[IP] Interesting article on inside-DOJ struggles
Begin forwarded message:
From: Paul Levy <plevy@xxxxxxxxxxx>
Date: January 30, 2006 7:38:20 PM EST
To: dave@xxxxxxxxxx
Subject: Interesting article on inside-DOJ struggles
Palace Revolt
They were loyal conservatives, and Bush appointees. They fought a
quiet battle to rein in the president's power in the war on terror.
And they paid a price for it. A NEWSWEEK investigation.
By Daniel Klaidman, Stuart Taylor Jr. and Evan Thomas
Newsweek
Feb. 6, 2006 issue - James Comey, a lanky, 6-foot-8 former prosecutor
who looks a little like Jimmy Stewart, resigned as deputy attorney
general in the summer of 2005. The press and public hardly noticed.
Comey's farewell speech, delivered in the Great Hall of the Justice
Department, contained all the predictable, if heartfelt,
appreciations. But mixed in among the platitudes was an unusual
passage. Comey thanked "people who came to my office, or my home, or
called my cell phone late at night, to quietly tell me when I was
about to make a mistake; they were the people committed to getting it
right*and to doing the right thing*whatever the price. These people,"

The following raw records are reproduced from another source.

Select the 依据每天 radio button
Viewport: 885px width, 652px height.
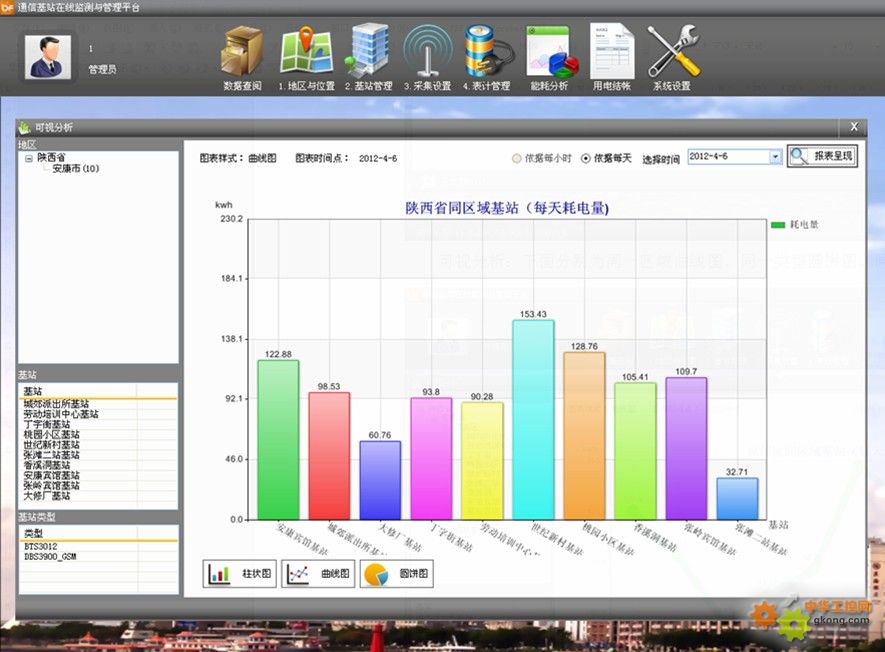click(586, 159)
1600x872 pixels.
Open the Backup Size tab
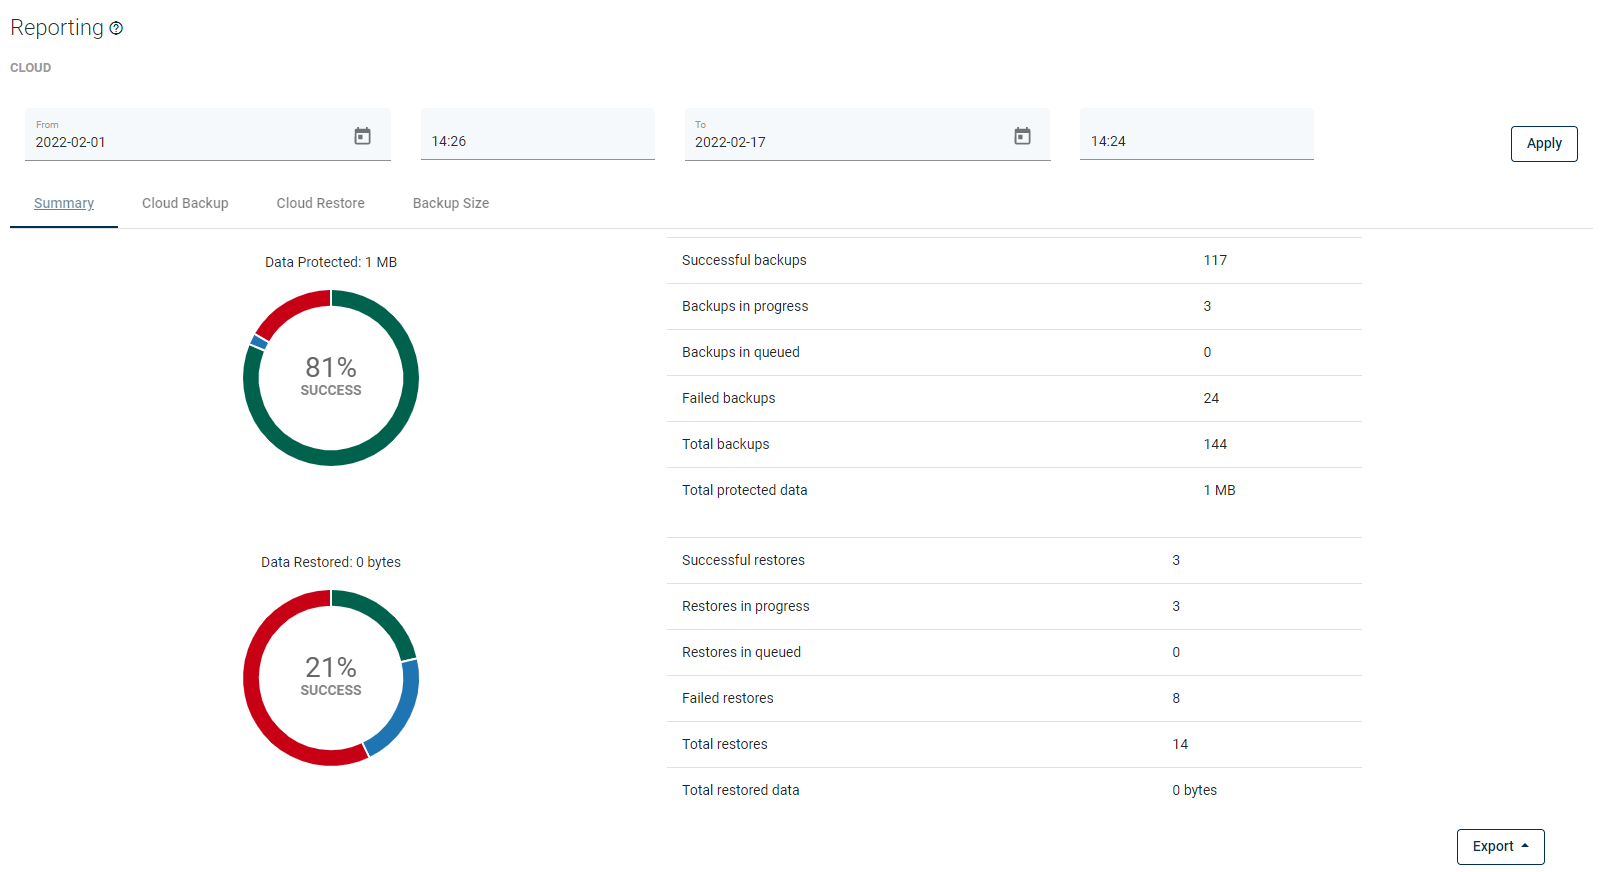[x=450, y=203]
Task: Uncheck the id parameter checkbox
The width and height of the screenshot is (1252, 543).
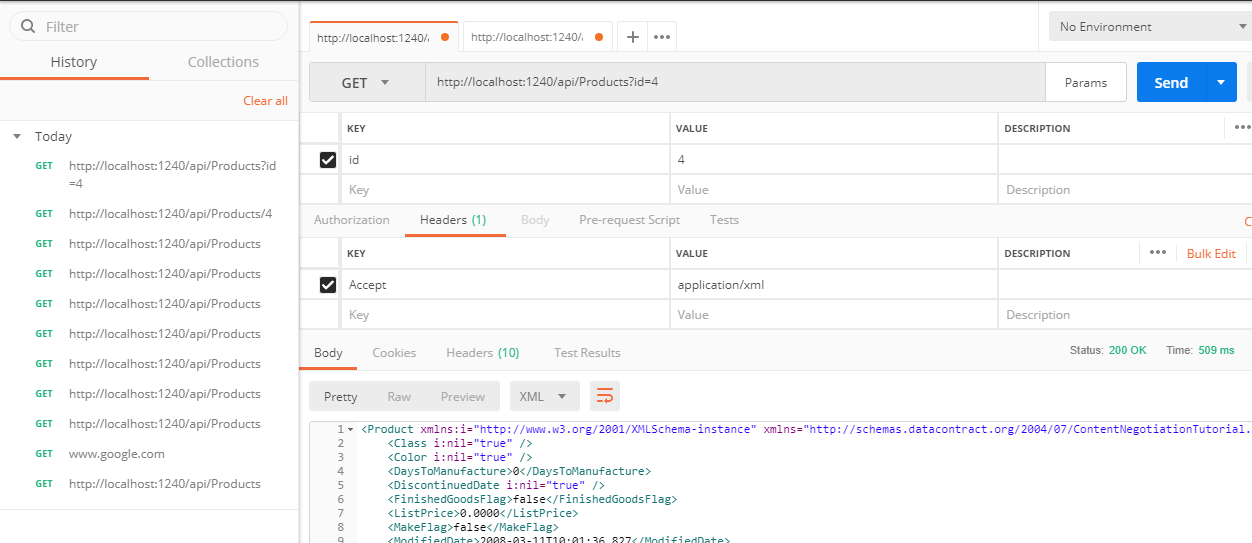Action: 327,160
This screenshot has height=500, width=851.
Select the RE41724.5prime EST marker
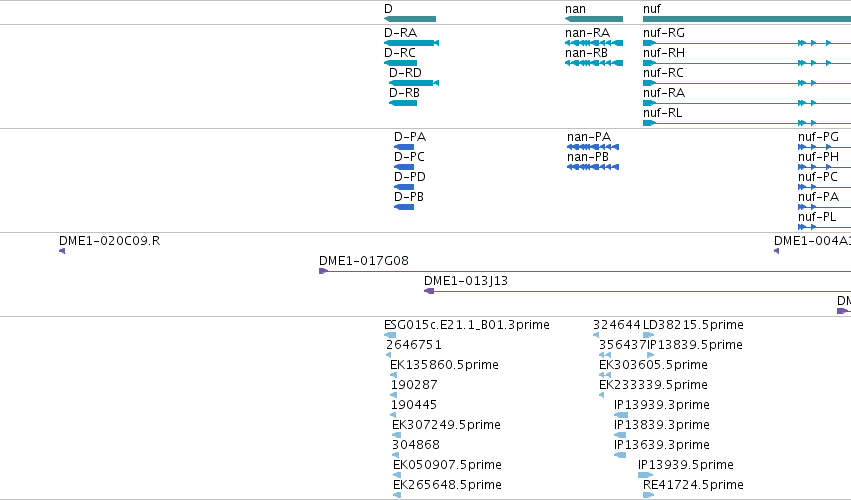pos(648,495)
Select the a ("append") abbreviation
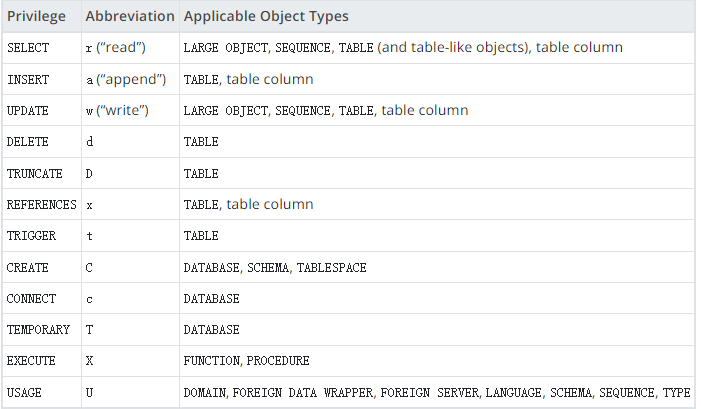 (x=126, y=79)
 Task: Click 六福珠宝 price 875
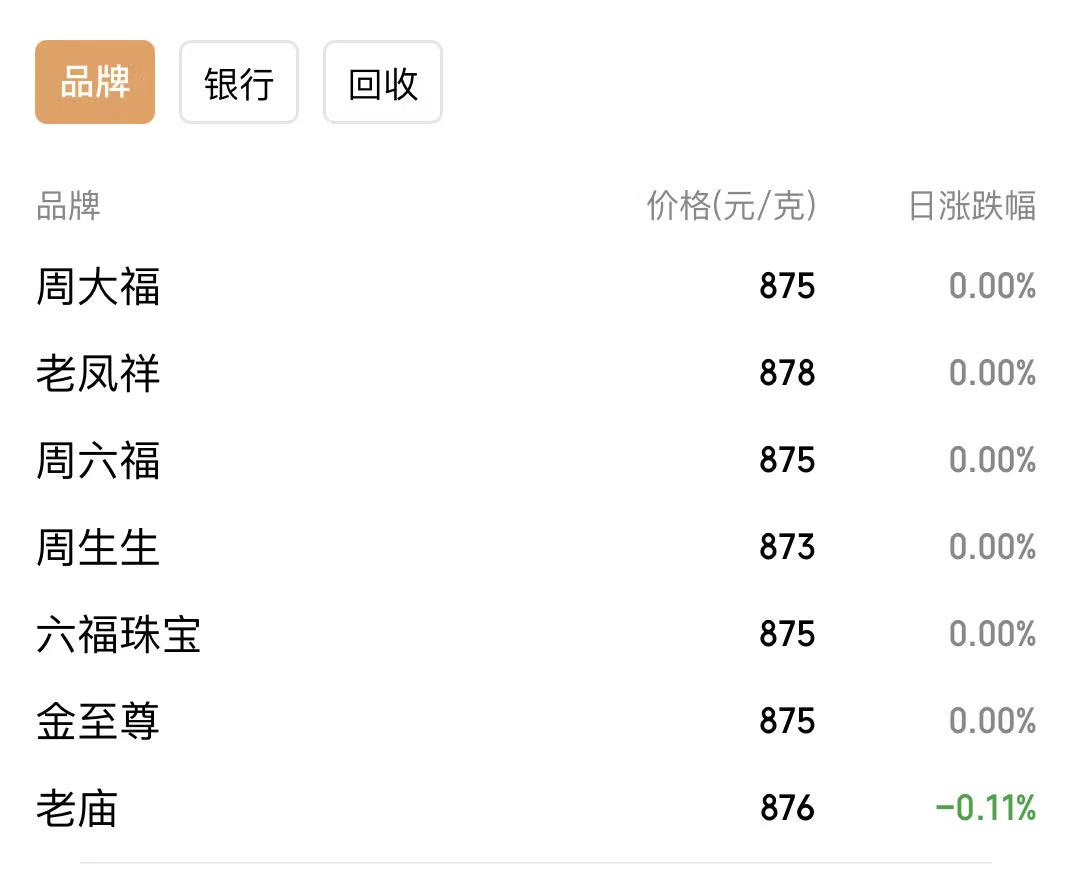(787, 634)
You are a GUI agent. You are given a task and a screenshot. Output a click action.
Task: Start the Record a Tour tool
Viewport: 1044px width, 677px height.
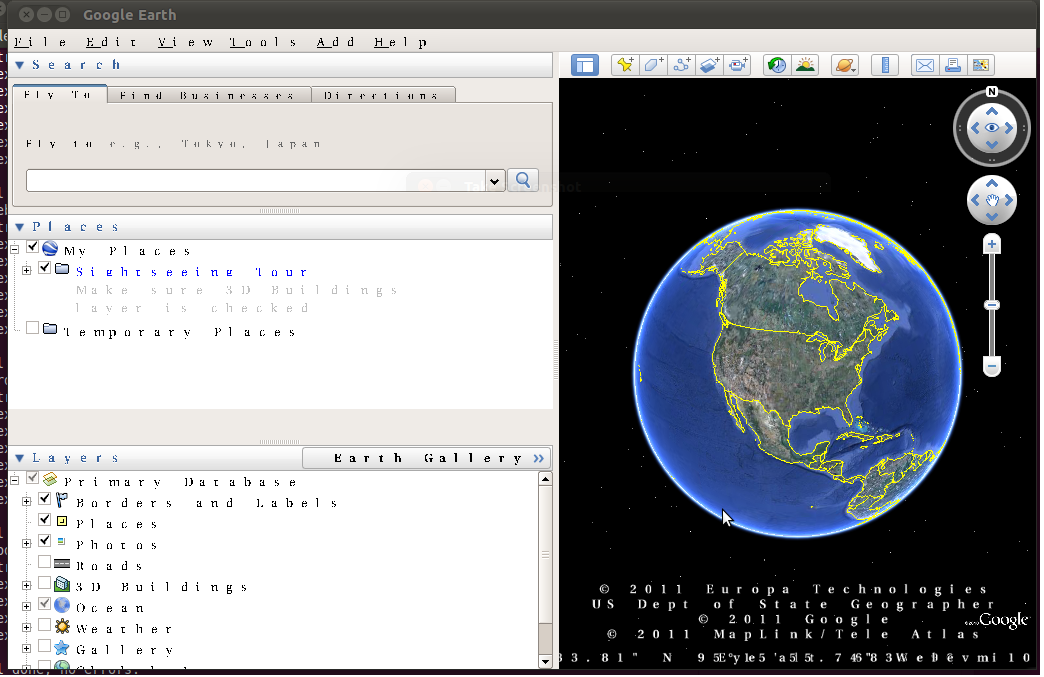pos(738,64)
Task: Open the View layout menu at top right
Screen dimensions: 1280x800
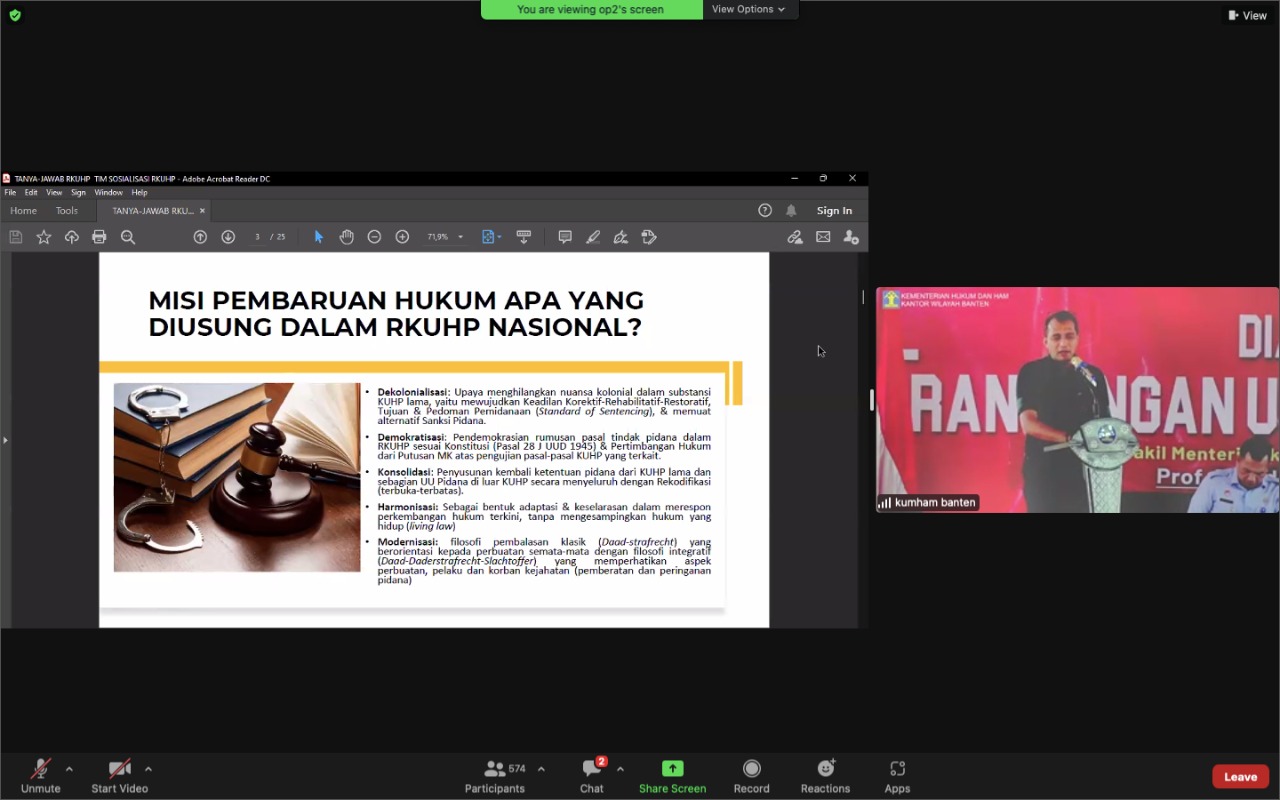Action: (1247, 15)
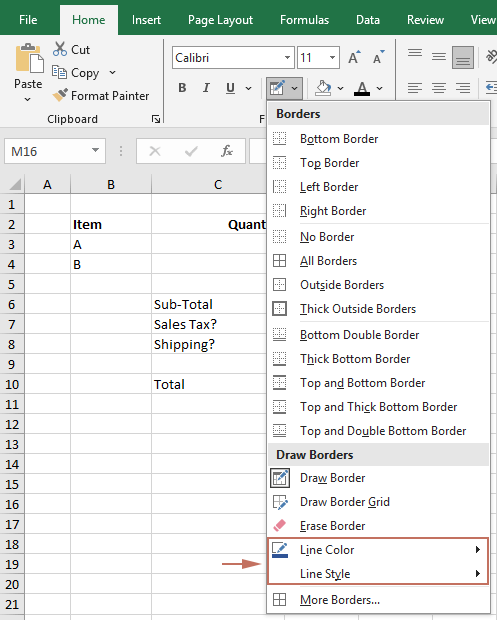This screenshot has height=620, width=497.
Task: Click the Bold formatting icon
Action: pos(182,88)
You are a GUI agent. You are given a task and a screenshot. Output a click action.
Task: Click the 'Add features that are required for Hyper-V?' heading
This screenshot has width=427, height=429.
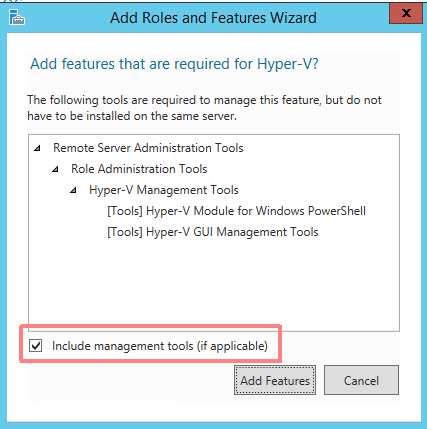click(174, 64)
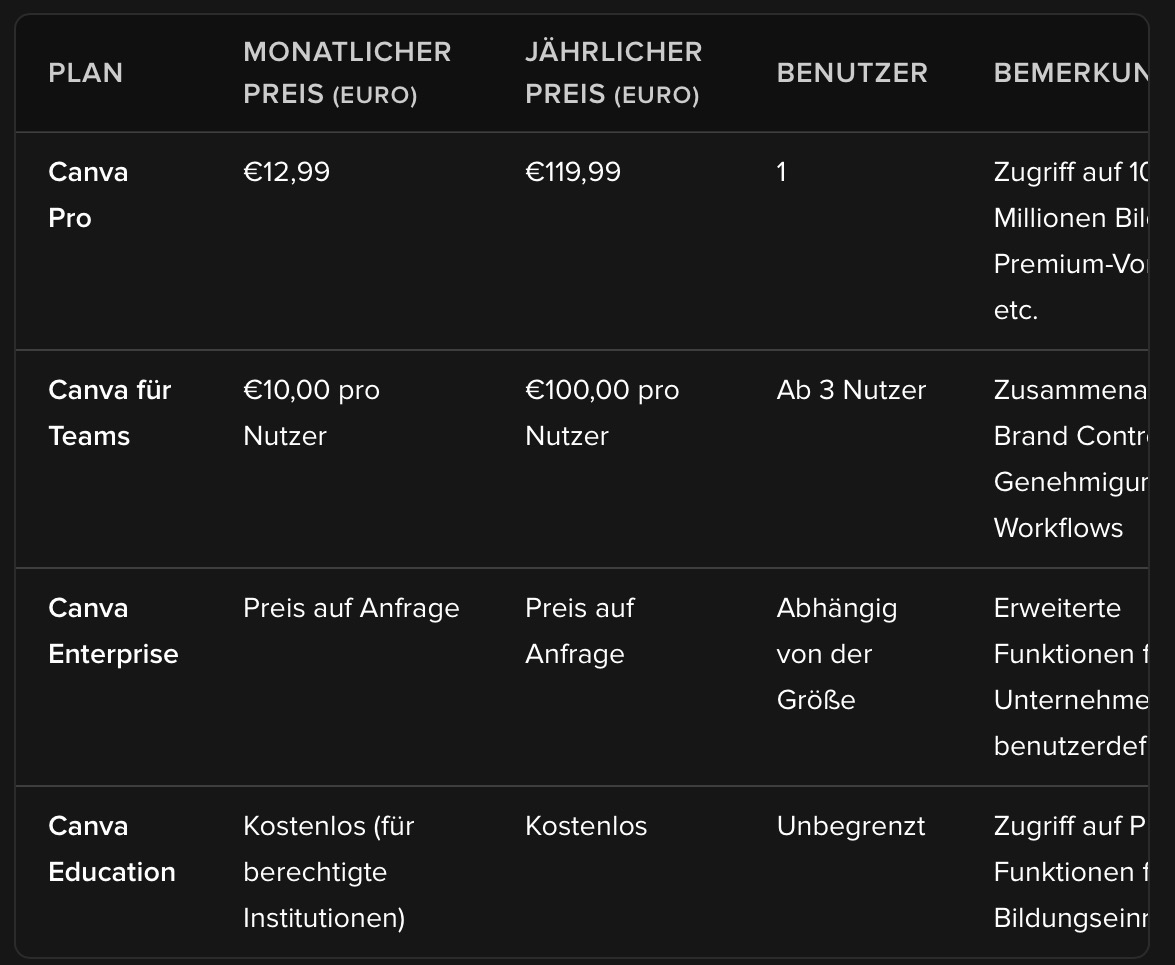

said Comey, "know who they are. Some of them did pay a price for
their commitment to right, but they wouldn't have it any other way."
One of those people*a former assistant attorney general named Jack
Goldsmith*was absent from the festivities and did not, for many
months, hear Comey's grateful praise. In the summer of 2004,
Goldsmith, 43, had left his post in George W. Bush's Washington to
become a professor at Harvard Law School. Stocky, rumpled, genial,
though possessing an enormous intellect, Goldsmith is known for his
lack of pretense; he rarely talks about his time in government. In
liberal Cambridge, Mass., he was at first snubbed in the community
and mocked as an atrocity-abetting war criminal by his more knee-jerk
colleagues. ICY WELCOME FOR NEW LAW PROF, headlined The Harvard Crimson.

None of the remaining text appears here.